One of the chapters contrasts types of men. Apparently there are three types: Bad boys, nice guys and wimps. While this is obviously a gross generalisation, it seems that there is some truth (or at least value) there. I'd first qualify it as descriptive of behaviours exhibited by men rather than being linked with an individual's traits. But even then...
How many women want bad boys? Sure, as 21st century men, we've been taught by our parents to be 'nice', but how many women really like what they see? My London-based female friends lament the dearth of good men just like my Hong Kong-based friends, and it's an epidemic amongst professional women - that's why (I'm told) so many female lawyers date tradesmen.
There is a little-known but easily felt difference between being a strong man and being a nasty piece of work. It's the difference between seduction and surrender. To lead without dominating... Serve without supplicating.

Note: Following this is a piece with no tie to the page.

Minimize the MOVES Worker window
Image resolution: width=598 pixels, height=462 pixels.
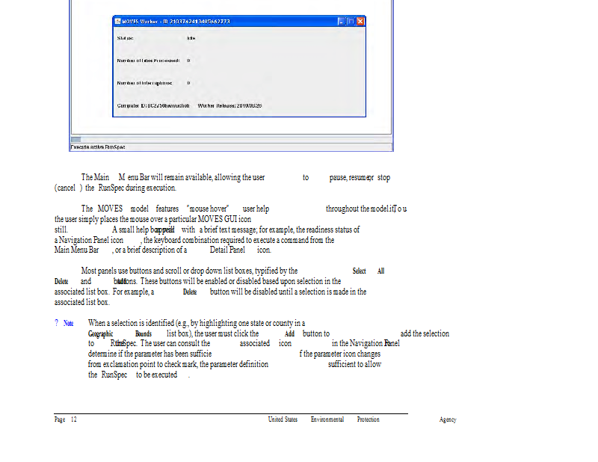[x=339, y=22]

Much of this comes back to intimacy. To be open and honest with another requires us to share part of ourselves. This leaves us vulnerable to being rejected... And most of us would rather anything but that! The 'bad boy' is an architype and we all possess and demonstrate different aspects to varying degrees. Denial grants power; integrity - true strength - is the benefit of facing and reconciling the truth.
2 Comments:
I told you we would speak again Dan. I understand this concept - it makes me think. I'm a bad girl with a bad guy and it probably shouldnt be like that, in comparison to the binary opposite of the lawyer dating a tradesman, but who is to say? Our habbits compliment eachother, provoking us to delve deeper into the 'darker side' of something that, i suppose, is not socialy acceptable. Destroying ourselves by escaping into another dimension, spining and feeling, gives me the most omniscient feeling, invincibility. But, it depends exacly what you are spun on, or more of what world you are entering. There may not be a world, as being content in this world is satisfying enough. But for those of us who escape, what do you do if you cant slow it down? Do you keep on spinning and feeling, or maybe fucking speed it up? Some food for thought, i suppose, but i find if i try to explore my happiness of love too much, i think it's a hoax. In many of my mysterious worlds, things are so real, they are fake. I realize we compose our own problems, battles, struggles and hopes. So i concluded that we fall in love to be hurt, and to hurt others.

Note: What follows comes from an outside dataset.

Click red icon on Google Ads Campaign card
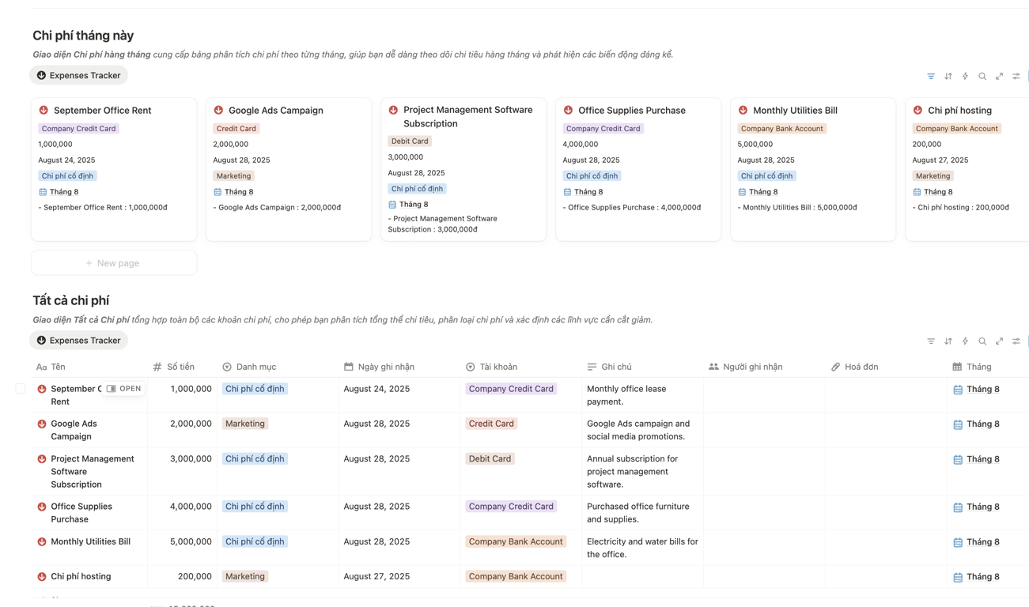 point(219,111)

Fascinating comment - thanks!
Life proceeds through periods of equilibrium, where we aren't necessarily with or doing the 'best' things, but periods in which the combination of factors and aspects works together.
A good friend is working through career issues. She hates her job, is scared to change it, and is particularly scared of letting go of her inherited materialism and need to be seen as 'successful'. Her job pays her very well, yet she wants more than just a job that her parents and friends tell her is all that she deserves.

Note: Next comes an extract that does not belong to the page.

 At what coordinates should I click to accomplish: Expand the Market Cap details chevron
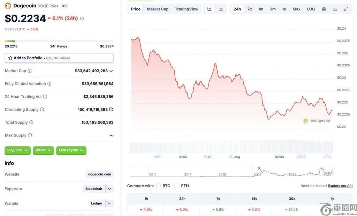coord(111,71)
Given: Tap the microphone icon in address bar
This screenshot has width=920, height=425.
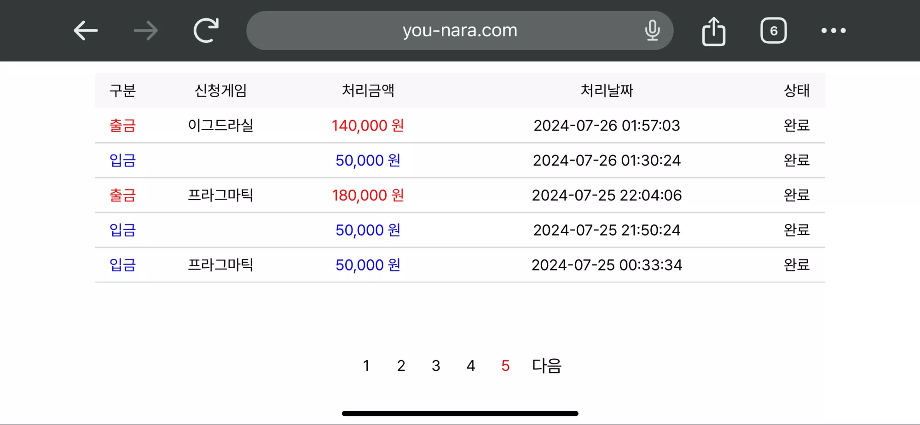Looking at the screenshot, I should point(652,30).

Likewise, a lot of us get into relationships that don't really give us what we want... but are okay for now. For one person, it may be because this person gives us a bit of attention and something to distract us from a lot of pain. For others, it may be because throwing enough energy into the relationship can allow them to forget about the mess that makes up the rest of their life. Still other relationships actually give great lessons despite being painful adventures through hell and back at the time!
We all have to walk our own path.
We all must be true to that path... the extent to which we are distracting ourselves will be in proportion to the postponement or avoidance of the lesson that we need to learn, the truth of which sets us free. You already know that a delusion of invincibility isn't being true to your path, even if it's part of your journey.
If I think too hard my head starts to hurt and you're forced to focus on feeling... really feeling. And when you let yourself feel, I find that the truth is revealed. And I believe that the truth is love.